August 14, 2012 12:16 pm

Err…. Tanker-full.
JF

Martin C
August 14, 2012 12:17 pm

, ,any chance Dr. Maue could provid e a short commentary . . ?

Poor Yorek
August 14, 2012 12:49 pm

[quote]This means that it takes less heat to heat salt water up per unit volume and less heat to vaporize water from the salt solution than fresh water, everything else being equal. This being said, at the same temperature, salt water will release less heat to a hurricane than fresh water because it holds less.[/quote]
The latter is not applicable as I understand it, because the enthalpy (energy as “heat” if you will) being released by condensation in the atmosphere (the main energy “driver” of hurricanes – but please correct my understanding if this is not true) is due to fresh water, not saline.
Just to quantify the previous poster, the difference in heat capacity at 20-deg celcius between sea water and fresh is roughly 5% (lower in the case of sea water compared to fresh). http://www.kayelaby.npl.co.uk/general_physics/2_7/2_7_9.html

Jeremy
August 14, 2012 1:25 pm

Freshwater evaporates more quickly than saltwater, so at equal temperatures, you would expect freshwater to feed energy into a storm system much faster than a saltier water.

Bill
August 14, 2012 1:33 pm

I expect to see several papers soon predicting more rain due to global changeling or whatever they call it now.
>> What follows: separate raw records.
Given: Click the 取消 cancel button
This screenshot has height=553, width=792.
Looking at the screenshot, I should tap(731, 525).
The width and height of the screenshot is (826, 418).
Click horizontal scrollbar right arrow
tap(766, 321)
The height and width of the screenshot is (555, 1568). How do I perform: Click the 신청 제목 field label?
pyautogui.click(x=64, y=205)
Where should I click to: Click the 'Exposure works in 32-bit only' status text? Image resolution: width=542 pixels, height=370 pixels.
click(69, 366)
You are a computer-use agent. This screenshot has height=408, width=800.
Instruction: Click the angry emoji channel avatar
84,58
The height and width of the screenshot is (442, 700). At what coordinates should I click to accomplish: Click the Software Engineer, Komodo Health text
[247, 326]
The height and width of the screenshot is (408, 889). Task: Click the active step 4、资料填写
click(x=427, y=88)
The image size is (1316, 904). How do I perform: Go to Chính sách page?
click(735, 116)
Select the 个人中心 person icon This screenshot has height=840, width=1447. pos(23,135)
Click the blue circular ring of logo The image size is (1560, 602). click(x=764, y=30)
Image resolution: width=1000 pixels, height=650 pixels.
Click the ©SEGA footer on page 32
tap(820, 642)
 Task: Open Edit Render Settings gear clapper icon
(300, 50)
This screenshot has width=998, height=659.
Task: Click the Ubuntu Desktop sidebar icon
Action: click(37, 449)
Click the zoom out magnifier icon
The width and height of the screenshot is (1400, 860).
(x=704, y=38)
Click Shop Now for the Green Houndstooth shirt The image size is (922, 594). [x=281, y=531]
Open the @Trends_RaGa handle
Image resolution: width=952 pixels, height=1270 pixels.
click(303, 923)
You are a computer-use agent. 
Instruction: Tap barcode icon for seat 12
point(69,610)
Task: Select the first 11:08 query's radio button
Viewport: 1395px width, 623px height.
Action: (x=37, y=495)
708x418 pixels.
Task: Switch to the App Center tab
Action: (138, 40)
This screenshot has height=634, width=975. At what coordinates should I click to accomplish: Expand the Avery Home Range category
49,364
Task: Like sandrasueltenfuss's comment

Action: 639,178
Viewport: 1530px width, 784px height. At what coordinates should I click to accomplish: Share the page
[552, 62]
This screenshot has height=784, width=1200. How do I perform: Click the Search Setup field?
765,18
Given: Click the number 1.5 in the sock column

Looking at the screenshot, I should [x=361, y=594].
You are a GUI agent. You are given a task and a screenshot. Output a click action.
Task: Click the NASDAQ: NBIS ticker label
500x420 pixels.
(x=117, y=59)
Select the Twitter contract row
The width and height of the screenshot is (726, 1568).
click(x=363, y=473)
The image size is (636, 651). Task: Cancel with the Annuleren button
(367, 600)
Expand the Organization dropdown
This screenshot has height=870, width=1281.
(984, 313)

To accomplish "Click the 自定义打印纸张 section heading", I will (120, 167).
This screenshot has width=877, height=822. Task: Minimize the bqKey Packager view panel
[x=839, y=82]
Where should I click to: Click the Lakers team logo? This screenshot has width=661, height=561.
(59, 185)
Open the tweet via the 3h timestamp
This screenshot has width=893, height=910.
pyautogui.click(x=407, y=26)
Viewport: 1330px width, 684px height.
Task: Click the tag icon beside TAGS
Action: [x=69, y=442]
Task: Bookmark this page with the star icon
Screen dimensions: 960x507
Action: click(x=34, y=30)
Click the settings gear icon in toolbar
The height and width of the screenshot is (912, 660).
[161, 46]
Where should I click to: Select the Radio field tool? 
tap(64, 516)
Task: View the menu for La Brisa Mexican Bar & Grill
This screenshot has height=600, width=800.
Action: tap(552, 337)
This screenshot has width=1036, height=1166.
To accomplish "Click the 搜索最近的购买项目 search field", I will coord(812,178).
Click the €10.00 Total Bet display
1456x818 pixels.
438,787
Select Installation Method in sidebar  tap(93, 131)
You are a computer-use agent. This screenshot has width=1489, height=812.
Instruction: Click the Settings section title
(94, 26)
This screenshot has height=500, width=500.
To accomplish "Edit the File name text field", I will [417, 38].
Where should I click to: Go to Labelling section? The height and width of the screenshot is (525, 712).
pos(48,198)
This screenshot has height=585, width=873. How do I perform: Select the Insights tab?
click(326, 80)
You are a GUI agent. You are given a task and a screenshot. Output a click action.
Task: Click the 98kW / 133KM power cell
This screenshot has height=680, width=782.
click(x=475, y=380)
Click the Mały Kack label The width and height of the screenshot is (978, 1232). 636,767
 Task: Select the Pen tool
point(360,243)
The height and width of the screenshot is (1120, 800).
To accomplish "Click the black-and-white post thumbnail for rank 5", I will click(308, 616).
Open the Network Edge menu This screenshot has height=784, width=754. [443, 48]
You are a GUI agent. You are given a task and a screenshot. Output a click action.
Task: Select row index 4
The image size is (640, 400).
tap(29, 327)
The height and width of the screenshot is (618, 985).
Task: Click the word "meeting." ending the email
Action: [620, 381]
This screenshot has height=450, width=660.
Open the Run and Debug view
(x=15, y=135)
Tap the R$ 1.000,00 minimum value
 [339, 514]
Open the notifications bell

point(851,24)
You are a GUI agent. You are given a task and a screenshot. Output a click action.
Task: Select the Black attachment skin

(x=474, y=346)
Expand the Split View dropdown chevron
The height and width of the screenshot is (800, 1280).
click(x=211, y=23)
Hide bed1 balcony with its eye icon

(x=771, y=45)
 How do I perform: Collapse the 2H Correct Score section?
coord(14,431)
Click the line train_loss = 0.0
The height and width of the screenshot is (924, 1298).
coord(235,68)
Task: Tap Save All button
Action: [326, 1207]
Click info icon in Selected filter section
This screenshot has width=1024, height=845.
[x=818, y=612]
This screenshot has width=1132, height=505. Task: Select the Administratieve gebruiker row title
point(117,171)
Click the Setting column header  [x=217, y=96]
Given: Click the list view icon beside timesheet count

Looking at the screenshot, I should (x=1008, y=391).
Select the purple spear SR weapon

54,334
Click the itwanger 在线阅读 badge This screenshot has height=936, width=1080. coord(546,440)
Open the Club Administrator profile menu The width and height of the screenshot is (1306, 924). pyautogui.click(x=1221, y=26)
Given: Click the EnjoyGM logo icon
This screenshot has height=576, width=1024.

That rain will cause more fresh water to go into the oceans and then they can cite this paper and make another prediction of synergy leading to super hurricanes – all due to climate warmination. /sarc

August 14, 2012 1:44 pm

Wondering where they got the wind speed or pressure values from?
Looks like another nasty outbreak of modelling to me …
Ok. Estuarine topography might have some similarity to re-entrant valleys, so you might expect some localised intensification.